_EXERCISE INSTRUCTIONS:_
Keeping every word and mark, copy all of the data.

Segment Start: TASK MATERIAL

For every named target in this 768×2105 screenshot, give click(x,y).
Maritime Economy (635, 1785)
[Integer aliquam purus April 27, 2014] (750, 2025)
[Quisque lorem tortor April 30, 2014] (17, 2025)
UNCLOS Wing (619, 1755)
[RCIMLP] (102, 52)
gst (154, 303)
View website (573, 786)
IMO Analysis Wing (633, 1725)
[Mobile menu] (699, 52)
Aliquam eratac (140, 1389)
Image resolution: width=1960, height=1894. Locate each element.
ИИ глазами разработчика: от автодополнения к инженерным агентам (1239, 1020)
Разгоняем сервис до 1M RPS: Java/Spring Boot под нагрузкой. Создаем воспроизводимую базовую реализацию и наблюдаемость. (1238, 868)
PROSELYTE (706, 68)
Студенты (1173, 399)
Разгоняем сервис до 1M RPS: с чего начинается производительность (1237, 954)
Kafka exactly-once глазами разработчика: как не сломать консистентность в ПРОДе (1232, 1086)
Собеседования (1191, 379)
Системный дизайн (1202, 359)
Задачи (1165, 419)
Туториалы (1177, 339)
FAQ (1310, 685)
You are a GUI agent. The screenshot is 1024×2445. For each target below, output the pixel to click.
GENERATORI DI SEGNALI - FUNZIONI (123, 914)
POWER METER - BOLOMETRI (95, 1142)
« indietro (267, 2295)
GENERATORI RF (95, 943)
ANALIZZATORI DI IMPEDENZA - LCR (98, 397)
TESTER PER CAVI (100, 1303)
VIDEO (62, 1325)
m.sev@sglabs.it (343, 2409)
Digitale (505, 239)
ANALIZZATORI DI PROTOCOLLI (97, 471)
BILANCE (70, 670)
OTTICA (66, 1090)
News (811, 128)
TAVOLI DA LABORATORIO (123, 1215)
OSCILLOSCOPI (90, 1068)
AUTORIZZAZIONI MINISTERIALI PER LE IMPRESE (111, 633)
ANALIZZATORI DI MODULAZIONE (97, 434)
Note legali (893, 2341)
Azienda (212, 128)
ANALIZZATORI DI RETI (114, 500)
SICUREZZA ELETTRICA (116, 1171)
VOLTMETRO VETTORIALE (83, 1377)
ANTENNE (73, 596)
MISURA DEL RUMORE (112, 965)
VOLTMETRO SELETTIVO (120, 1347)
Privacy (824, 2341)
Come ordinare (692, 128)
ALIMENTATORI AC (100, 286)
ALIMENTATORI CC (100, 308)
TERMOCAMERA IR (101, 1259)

Segment End: TASK MATERIAL

_RESPONSE AREA:_
For every named target in this 768×2105 screenshot, give click(x,y).
Maritime Economy (635, 1785)
[Integer aliquam purus April 27, 2014] (750, 2025)
[Quisque lorem tortor April 30, 2014] (17, 2025)
UNCLOS Wing (619, 1755)
[RCIMLP] (102, 52)
gst (154, 303)
View website (573, 786)
IMO Analysis Wing (633, 1725)
[Mobile menu] (699, 52)
Aliquam eratac (140, 1389)
Image resolution: width=1960, height=1894. Locate each element.
ИИ глазами разработчика: от автодополнения к инженерным агентам (1239, 1020)
Разгоняем сервис до 1M RPS: Java/Spring Boot под нагрузкой. Создаем воспроизводимую базовую реализацию и наблюдаемость. (1238, 868)
PROSELYTE (706, 68)
Студенты (1173, 399)
Разгоняем сервис до 1M RPS: с чего начинается производительность (1237, 954)
Kafka exactly-once глазами разработчика: как не сломать консистентность в ПРОДе (1232, 1086)
Собеседования (1191, 379)
Системный дизайн (1202, 359)
Задачи (1165, 419)
Туториалы (1177, 339)
FAQ (1310, 685)
You are a GUI agent. The screenshot is 1024×2445. For each target below, output the pixel to click.
GENERATORI DI SEGNALI - FUNZIONI (123, 914)
POWER METER - BOLOMETRI (95, 1142)
« indietro (267, 2295)
GENERATORI RF (95, 943)
ANALIZZATORI DI IMPEDENZA - LCR (98, 397)
TESTER PER CAVI (100, 1303)
VIDEO (62, 1325)
m.sev@sglabs.it (343, 2409)
Digitale (505, 239)
ANALIZZATORI DI PROTOCOLLI (97, 471)
BILANCE (70, 670)
OTTICA (66, 1090)
News (811, 128)
TAVOLI DA LABORATORIO (123, 1215)
OSCILLOSCOPI (90, 1068)
AUTORIZZAZIONI MINISTERIALI PER LE IMPRESE (111, 633)
ANALIZZATORI DI MODULAZIONE (97, 434)
Note legali (893, 2341)
Azienda (212, 128)
ANALIZZATORI DI RETI (114, 500)
SICUREZZA ELETTRICA (116, 1171)
VOLTMETRO VETTORIALE (83, 1377)
ANTENNE (73, 596)
MISURA DEL RUMORE (112, 965)
VOLTMETRO SELETTIVO (120, 1347)
Privacy (824, 2341)
Come ordinare (692, 128)
ALIMENTATORI AC (100, 286)
ALIMENTATORI CC (100, 308)
TERMOCAMERA IR (101, 1259)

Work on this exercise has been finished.